Radical changes (or any change for that matter) that pay little heed to the organization culture and values, overlook the best interests of constituents, and engage in an ill-conceived or poorly communicated vision, are usually traumatic and disruptive to the entire entity. Instead of creating a new dynamic for achieving goals and objectives, excessive change tends to create chaos, cynicism, distrust, and burnout. This is not to suggest that new leaders must relinquish their latitude to run the operation as he or she sees fit. However, according to Columbia Business School Professor Eric Abrahamson (“Change Without Pain”; Harvard Business Review, July/August 2000): “To change successfully, companies should stop changing all the time. Oscillation between big changes and small changes helps ensure dynamic stability in organizations. More critically, it paves the way for change that succeeds.”

Organizations usually change primarily in two ways: through drastic action or evolutionary adaptation. Drastic action is, by nature, discontinuous. It is often forced or imposed in response to disruptions (innovations by others), a lack of resources, or shifts in the competitive context from regulation, legalities, cultural or political dynamics. Evolutionary adaptation is more pliable, often incremental, more evenly distributed, and less disruptive.

Looking back over the reign of Jack Welch at General Electric, his holistic transformation of the corporation may appear to have favored upheaval. But Welch saw his strategy for change as the “evolution of a central idea through continually changing circumstances” (“Straight from the Brain”; Strategy + Business, 2002).

This approach has been described as dynamic stability – where the focus on strategy is less about what is done than what is lived. It interprets change as a strategy of semi-continuous transformation, not just anticipating the next event but evolving to a state of continual readiness to transform.
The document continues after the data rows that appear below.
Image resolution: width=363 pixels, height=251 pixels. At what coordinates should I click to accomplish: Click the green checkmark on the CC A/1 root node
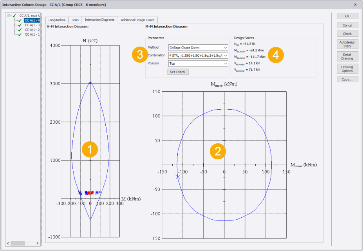click(x=14, y=16)

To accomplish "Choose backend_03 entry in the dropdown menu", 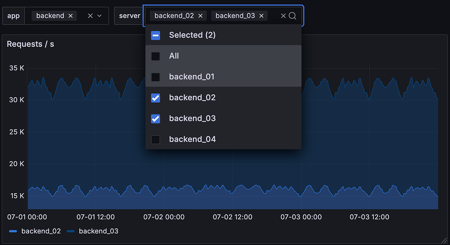I will pos(192,119).
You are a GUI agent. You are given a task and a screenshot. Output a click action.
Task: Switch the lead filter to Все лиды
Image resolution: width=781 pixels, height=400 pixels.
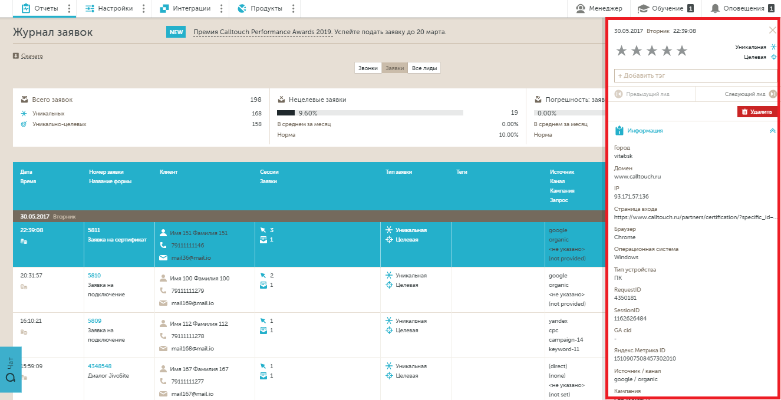point(424,68)
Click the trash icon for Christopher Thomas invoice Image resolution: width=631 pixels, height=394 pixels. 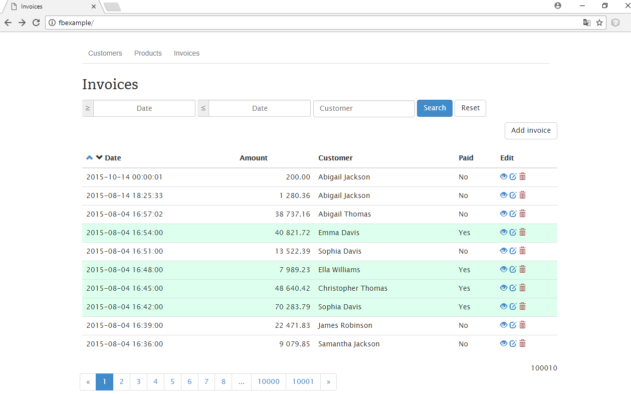tap(522, 288)
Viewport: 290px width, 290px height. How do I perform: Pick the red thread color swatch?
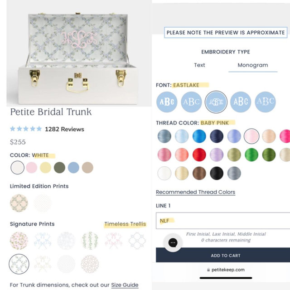tap(199, 155)
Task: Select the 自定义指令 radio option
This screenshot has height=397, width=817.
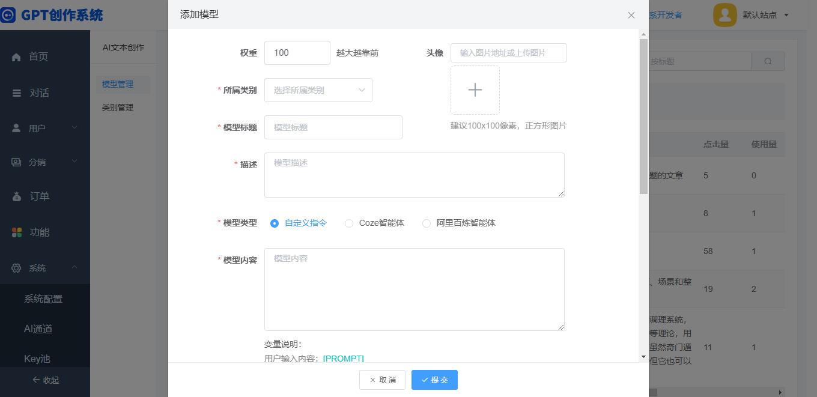Action: pos(275,223)

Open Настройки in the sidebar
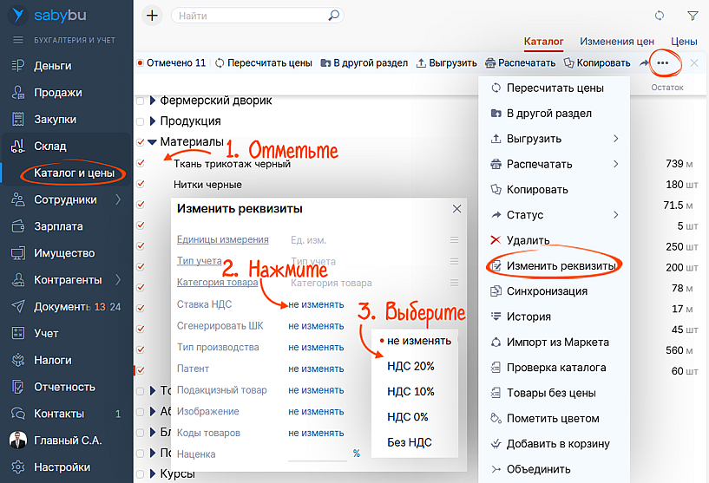[x=62, y=467]
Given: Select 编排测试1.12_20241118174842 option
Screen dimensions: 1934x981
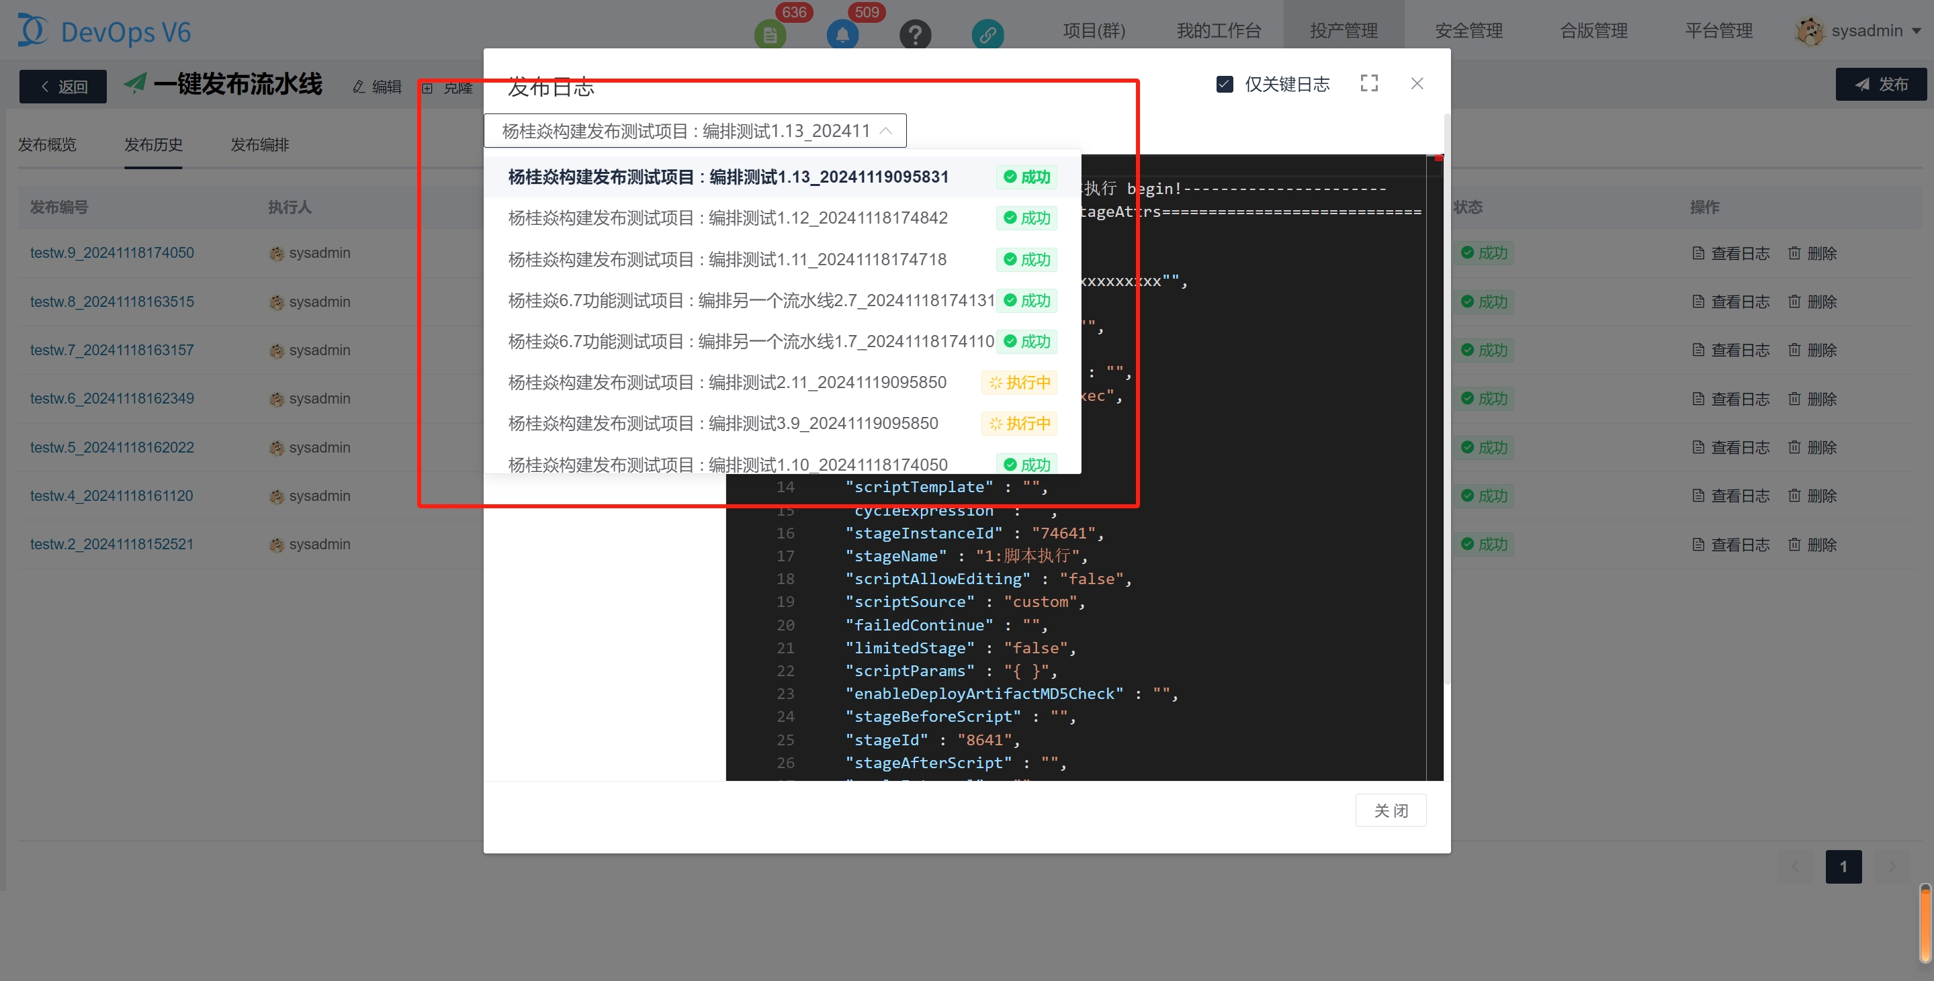Looking at the screenshot, I should (x=727, y=218).
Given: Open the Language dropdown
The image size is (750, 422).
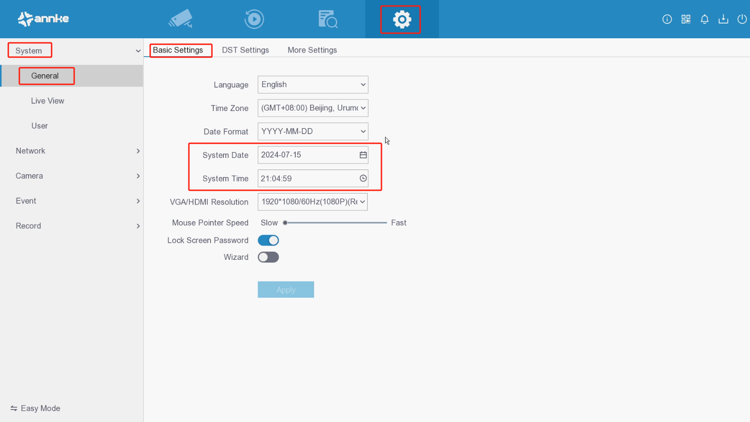Looking at the screenshot, I should 313,85.
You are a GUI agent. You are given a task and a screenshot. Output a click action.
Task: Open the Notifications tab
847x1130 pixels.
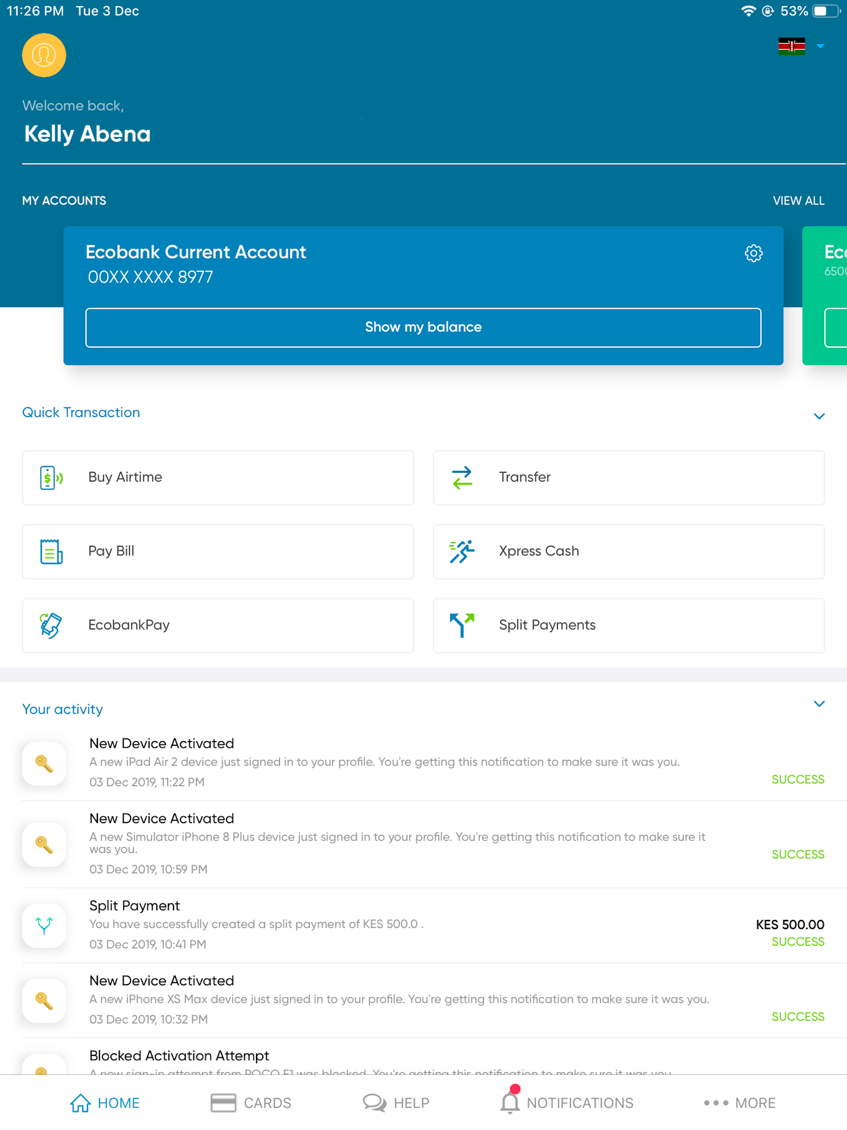tap(567, 1103)
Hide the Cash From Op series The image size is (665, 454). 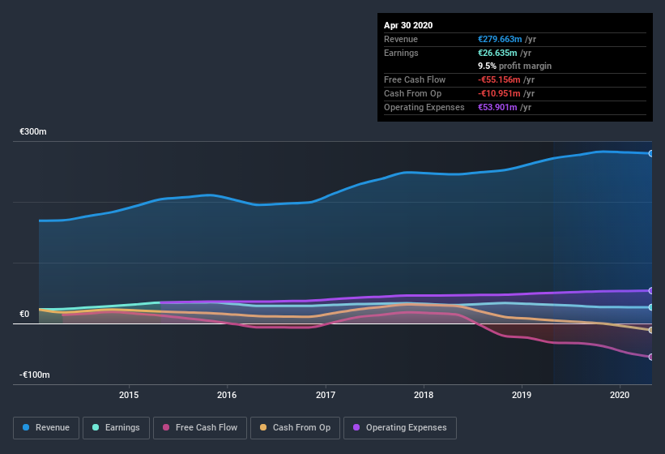[x=295, y=427]
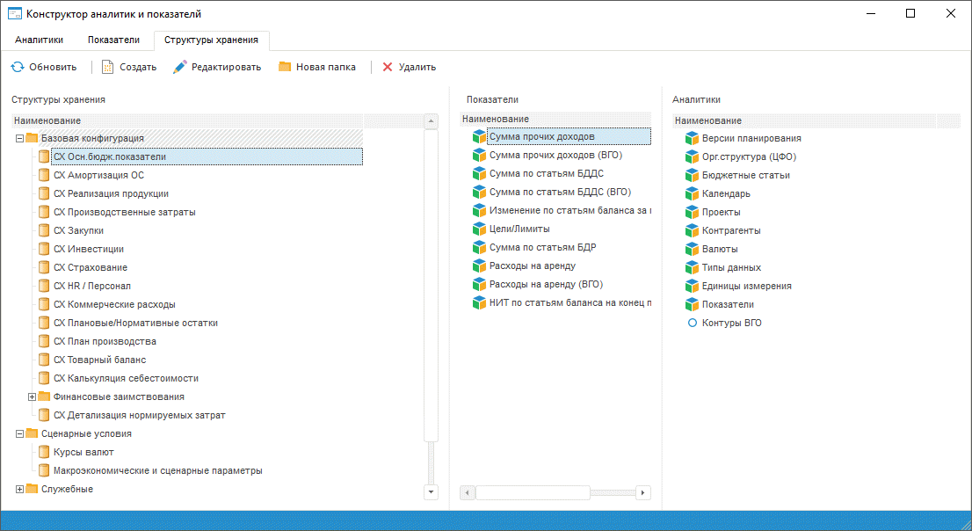Select Сумма по статьям БДР indicator
The width and height of the screenshot is (972, 531).
coord(542,247)
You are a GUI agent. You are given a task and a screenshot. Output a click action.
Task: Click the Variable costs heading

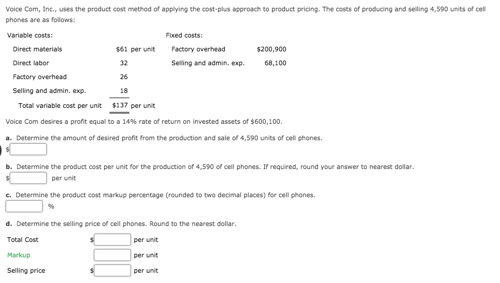(x=30, y=35)
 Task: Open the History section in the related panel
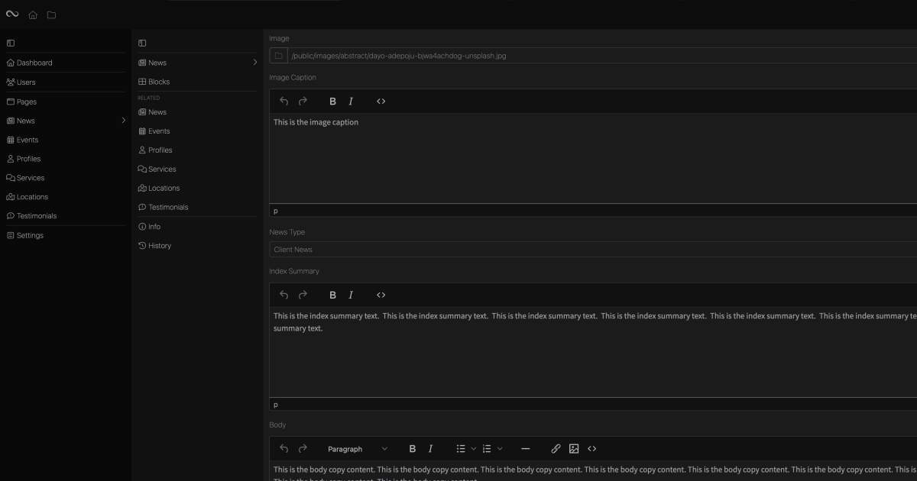point(159,245)
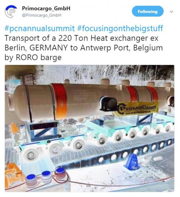This screenshot has height=197, width=180.
Task: Open the #pcnannualsummit hashtag
Action: pyautogui.click(x=39, y=28)
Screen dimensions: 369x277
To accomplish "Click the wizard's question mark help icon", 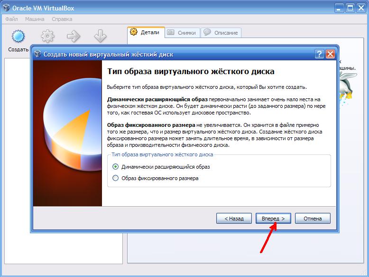I will [x=319, y=54].
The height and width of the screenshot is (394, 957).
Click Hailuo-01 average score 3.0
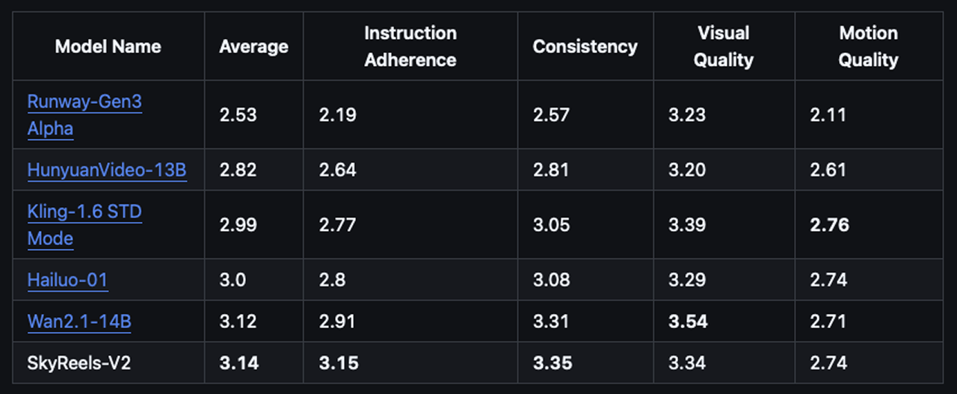[231, 280]
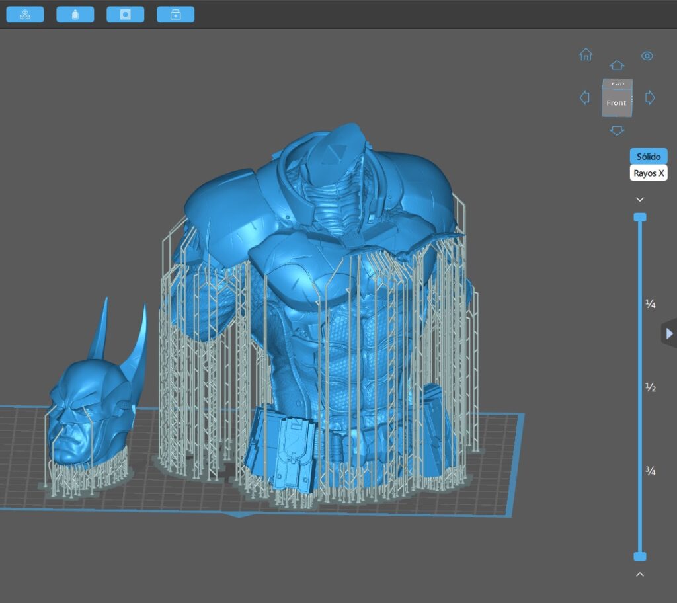Screen dimensions: 677x603
Task: Toggle the eye visibility icon
Action: 647,56
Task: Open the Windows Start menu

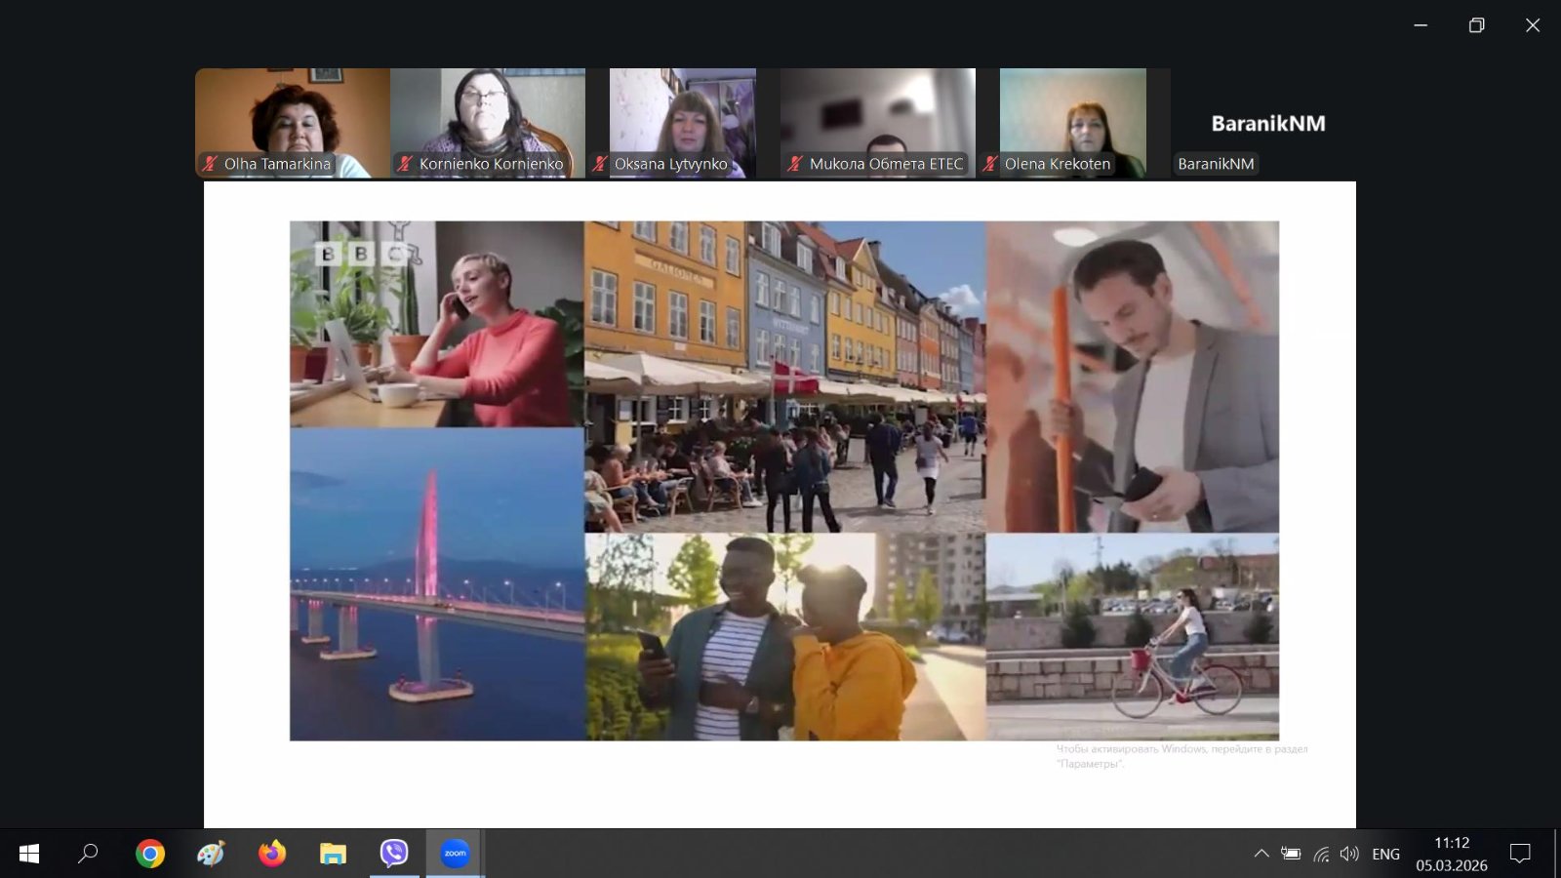Action: (x=29, y=854)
By stressing the desired outcomes or key objectives, change becomes an embedded discipline of mobilization that drives the enterprise to new strategic positions.

While pursuing change through dynamic stability is more difficult than coming up with the ‘big’ change, it does entail far less pain and disruption to the organization. Eric Abrahamson describes it as being part art and part science, and suggests four operating guidelines to achieve it:

Reward Shameless Borrowing: “Noodle with what already exists, inventing from scratch only as a last resort. Words like ‘copycat’ and ‘impersonator’ should be compliments, not insults.”

Appoint a Chief Memory Officer: “Only by remembering the past as we tinker and kludge can we avoid making the same old mistakes – and take advantage of valuable opportunities.”

Tinker and Kludge Internally First: “Dynamic stability is much easier to manage if you stay inside the organization… an organization has greater difficulty reconfiguring imported parts.”

Hire Generalists: “Their range of skills lets them combine disparate ideas, techniques, processes and cultures. In other words, they can tinker and kludge.”